_THE RECORDS_
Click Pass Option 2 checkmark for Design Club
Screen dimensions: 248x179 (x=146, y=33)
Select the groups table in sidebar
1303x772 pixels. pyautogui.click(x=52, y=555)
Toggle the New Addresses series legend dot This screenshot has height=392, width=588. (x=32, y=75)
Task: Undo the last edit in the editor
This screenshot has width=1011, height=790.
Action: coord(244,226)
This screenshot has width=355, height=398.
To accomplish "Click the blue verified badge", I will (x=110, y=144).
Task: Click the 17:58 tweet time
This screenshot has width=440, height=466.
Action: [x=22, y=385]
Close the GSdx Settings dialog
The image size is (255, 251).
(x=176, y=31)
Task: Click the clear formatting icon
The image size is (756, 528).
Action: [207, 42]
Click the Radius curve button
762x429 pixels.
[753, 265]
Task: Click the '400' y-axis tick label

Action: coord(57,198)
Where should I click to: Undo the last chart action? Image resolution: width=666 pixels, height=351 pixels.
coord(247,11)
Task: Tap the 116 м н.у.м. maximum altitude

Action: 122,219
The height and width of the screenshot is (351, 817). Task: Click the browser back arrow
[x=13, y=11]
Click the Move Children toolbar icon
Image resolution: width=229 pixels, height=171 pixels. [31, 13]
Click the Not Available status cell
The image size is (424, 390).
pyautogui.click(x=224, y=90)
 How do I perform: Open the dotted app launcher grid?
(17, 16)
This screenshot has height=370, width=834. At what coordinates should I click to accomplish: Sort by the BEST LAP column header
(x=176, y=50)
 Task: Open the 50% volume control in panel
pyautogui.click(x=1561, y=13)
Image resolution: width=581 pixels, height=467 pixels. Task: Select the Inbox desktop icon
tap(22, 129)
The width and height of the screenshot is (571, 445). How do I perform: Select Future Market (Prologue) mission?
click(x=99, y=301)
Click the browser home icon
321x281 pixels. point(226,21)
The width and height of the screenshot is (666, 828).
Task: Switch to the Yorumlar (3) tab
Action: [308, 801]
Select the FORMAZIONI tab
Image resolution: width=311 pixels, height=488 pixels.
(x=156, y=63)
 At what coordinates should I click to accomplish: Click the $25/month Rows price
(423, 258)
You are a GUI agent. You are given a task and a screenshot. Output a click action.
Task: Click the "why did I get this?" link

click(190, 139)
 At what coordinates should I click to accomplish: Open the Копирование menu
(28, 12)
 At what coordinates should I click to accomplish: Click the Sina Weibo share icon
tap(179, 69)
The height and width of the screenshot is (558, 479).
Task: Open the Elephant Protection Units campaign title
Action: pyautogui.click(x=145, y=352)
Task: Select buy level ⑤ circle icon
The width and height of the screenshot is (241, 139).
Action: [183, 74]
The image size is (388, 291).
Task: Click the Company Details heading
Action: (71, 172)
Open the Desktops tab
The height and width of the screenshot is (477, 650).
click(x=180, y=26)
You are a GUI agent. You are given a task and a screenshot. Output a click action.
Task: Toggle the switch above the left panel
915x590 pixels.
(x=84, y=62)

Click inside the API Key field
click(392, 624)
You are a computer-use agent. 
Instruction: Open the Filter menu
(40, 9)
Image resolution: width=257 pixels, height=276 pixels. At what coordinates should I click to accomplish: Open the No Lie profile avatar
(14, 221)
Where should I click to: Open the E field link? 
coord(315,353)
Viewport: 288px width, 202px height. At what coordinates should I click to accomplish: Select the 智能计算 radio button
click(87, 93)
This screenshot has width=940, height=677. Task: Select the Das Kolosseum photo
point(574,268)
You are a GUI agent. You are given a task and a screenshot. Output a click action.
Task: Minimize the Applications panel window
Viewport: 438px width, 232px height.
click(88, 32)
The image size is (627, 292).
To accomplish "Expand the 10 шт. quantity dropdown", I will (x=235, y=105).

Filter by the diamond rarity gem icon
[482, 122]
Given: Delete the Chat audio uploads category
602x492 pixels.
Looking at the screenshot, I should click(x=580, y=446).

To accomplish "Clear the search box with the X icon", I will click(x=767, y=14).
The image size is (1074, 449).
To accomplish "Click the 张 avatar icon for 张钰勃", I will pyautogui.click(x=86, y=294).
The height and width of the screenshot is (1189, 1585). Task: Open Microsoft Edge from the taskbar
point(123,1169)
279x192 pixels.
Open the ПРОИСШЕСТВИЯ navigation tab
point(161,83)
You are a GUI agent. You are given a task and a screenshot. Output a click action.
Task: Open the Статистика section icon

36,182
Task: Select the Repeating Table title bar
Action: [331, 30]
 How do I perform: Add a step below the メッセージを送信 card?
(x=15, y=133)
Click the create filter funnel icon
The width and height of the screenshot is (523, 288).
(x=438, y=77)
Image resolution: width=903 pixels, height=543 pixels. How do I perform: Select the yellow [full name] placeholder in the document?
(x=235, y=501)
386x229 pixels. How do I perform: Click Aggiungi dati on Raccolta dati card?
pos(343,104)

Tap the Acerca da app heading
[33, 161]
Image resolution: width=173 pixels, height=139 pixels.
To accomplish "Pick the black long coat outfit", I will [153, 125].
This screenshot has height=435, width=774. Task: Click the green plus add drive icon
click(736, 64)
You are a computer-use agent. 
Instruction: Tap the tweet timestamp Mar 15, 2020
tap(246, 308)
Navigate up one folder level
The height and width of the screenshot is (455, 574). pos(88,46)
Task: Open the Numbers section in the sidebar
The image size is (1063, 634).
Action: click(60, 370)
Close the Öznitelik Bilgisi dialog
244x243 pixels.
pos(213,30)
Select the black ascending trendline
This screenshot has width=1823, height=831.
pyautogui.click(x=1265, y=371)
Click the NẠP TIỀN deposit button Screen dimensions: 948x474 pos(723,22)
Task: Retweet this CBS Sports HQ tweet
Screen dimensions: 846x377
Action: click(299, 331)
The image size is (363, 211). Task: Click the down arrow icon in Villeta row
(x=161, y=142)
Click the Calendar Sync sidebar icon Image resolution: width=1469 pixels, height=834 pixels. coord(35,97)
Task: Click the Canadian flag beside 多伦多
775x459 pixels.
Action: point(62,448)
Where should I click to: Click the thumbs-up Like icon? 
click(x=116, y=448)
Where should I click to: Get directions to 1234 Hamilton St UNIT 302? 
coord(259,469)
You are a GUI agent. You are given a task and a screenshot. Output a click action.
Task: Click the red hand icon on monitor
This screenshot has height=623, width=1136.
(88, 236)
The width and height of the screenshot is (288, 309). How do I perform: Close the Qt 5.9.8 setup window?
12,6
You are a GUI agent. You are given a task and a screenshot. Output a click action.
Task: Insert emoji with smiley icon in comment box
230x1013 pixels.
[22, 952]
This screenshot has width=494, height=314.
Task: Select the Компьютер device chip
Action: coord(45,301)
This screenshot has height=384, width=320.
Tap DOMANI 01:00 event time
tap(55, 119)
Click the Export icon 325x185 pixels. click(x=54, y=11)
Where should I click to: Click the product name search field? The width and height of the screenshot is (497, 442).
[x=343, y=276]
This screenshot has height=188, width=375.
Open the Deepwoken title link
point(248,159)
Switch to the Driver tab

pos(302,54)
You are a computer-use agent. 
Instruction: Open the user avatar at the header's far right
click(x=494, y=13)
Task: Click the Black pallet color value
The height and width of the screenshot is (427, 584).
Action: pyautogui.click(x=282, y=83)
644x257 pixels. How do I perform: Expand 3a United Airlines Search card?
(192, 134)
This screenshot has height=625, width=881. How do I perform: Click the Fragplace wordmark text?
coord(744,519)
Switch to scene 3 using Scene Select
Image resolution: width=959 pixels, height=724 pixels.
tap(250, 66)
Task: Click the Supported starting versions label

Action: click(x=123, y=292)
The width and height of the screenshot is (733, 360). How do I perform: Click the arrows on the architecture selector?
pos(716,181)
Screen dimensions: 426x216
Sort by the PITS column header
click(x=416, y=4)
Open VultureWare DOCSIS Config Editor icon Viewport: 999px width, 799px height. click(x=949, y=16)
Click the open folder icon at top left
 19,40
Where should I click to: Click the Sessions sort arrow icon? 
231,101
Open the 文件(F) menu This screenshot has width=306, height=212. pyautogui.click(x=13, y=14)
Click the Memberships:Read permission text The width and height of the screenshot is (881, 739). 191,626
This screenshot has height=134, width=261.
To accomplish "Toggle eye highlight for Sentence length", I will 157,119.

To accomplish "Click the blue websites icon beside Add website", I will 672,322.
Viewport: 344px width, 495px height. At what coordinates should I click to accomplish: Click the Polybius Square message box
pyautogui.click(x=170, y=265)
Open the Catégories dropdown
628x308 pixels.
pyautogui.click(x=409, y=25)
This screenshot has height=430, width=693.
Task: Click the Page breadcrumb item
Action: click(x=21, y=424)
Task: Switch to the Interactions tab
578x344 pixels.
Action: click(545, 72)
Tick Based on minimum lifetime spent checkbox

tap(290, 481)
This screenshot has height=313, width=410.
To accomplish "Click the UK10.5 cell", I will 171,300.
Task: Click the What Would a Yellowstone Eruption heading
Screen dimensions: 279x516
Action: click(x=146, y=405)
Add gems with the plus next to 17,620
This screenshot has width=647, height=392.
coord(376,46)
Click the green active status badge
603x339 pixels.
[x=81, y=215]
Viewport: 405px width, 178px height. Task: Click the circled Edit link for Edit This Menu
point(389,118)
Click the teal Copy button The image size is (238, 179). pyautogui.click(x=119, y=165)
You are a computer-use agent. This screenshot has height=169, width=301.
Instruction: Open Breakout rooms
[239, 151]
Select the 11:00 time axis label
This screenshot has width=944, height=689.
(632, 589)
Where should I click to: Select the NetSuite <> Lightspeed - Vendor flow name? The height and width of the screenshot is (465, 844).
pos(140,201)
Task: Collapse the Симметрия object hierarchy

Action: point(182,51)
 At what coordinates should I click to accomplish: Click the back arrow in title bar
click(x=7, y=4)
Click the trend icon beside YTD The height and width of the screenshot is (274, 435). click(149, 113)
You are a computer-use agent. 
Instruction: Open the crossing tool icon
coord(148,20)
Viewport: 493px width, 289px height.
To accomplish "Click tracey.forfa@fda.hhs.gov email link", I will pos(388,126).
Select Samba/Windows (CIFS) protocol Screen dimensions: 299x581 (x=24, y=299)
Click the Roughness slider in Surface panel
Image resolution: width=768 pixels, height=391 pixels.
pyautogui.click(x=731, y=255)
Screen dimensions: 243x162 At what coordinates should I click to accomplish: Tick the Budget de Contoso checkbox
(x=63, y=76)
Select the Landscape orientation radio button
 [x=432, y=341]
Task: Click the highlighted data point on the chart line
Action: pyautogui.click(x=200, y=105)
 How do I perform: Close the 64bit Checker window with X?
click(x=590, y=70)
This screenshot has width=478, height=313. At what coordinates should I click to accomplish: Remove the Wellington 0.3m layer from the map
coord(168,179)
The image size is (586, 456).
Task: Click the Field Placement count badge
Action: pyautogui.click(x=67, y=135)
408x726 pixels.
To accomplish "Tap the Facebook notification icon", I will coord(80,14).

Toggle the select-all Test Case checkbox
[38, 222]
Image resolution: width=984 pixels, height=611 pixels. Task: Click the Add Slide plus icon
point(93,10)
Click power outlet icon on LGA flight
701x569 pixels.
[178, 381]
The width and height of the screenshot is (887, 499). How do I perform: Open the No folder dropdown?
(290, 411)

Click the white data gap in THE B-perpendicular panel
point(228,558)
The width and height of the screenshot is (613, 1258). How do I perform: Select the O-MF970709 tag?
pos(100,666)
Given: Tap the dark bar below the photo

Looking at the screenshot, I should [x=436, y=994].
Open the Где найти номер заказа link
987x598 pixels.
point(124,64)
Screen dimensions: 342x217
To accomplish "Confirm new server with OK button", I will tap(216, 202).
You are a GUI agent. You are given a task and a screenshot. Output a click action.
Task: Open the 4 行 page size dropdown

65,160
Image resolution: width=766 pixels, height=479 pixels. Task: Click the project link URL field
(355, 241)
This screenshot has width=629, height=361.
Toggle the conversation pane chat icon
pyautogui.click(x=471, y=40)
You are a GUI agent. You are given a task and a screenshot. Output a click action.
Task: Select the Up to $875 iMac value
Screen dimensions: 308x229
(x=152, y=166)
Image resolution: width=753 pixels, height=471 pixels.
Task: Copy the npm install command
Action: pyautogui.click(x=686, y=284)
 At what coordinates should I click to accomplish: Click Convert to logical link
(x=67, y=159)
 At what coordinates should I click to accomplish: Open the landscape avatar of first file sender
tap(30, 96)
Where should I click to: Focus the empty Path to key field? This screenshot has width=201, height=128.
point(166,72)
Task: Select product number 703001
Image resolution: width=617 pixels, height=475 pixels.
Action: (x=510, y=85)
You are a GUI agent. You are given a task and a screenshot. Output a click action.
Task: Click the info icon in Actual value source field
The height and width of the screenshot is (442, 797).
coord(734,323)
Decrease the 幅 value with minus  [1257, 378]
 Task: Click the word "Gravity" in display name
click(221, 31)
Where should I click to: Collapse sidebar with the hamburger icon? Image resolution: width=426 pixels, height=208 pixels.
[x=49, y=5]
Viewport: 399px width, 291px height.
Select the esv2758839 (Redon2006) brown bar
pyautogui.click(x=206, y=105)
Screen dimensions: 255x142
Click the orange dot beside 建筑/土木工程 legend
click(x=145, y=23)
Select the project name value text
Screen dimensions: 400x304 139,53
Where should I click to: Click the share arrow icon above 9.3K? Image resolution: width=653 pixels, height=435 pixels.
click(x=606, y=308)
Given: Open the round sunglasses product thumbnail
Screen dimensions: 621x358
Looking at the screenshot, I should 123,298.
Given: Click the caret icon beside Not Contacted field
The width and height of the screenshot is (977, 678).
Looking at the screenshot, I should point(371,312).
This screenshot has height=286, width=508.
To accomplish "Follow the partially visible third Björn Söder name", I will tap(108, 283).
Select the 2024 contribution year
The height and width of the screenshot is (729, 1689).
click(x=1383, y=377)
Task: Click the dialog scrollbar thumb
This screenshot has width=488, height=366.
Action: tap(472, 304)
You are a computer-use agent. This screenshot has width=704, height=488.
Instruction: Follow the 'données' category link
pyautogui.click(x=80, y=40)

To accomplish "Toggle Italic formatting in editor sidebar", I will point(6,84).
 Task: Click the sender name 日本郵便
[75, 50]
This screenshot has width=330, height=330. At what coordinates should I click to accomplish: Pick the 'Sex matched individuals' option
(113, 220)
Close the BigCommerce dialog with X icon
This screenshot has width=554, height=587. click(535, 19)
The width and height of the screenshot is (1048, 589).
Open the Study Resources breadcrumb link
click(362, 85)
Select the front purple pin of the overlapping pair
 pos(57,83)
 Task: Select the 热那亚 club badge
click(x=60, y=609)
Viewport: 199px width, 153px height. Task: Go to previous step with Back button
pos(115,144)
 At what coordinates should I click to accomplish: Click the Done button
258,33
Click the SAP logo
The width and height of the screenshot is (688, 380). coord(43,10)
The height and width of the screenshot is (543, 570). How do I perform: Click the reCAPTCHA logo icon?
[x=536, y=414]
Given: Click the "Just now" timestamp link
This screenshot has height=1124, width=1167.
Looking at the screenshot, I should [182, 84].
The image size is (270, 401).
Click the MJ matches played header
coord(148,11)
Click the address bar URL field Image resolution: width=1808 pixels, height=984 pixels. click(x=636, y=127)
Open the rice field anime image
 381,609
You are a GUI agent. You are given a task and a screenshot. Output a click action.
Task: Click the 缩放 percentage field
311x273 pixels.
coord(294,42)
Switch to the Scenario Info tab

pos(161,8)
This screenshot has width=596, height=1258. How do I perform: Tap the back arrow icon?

_PROMPT_
All lines in the data that contain the word "blue" should be copied.

_PROBLEM SOLUTION_
To accomplish "Click the blue verified badge", I will (x=110, y=144).
To accomplish "Click the blue websites icon beside Add website", I will 672,322.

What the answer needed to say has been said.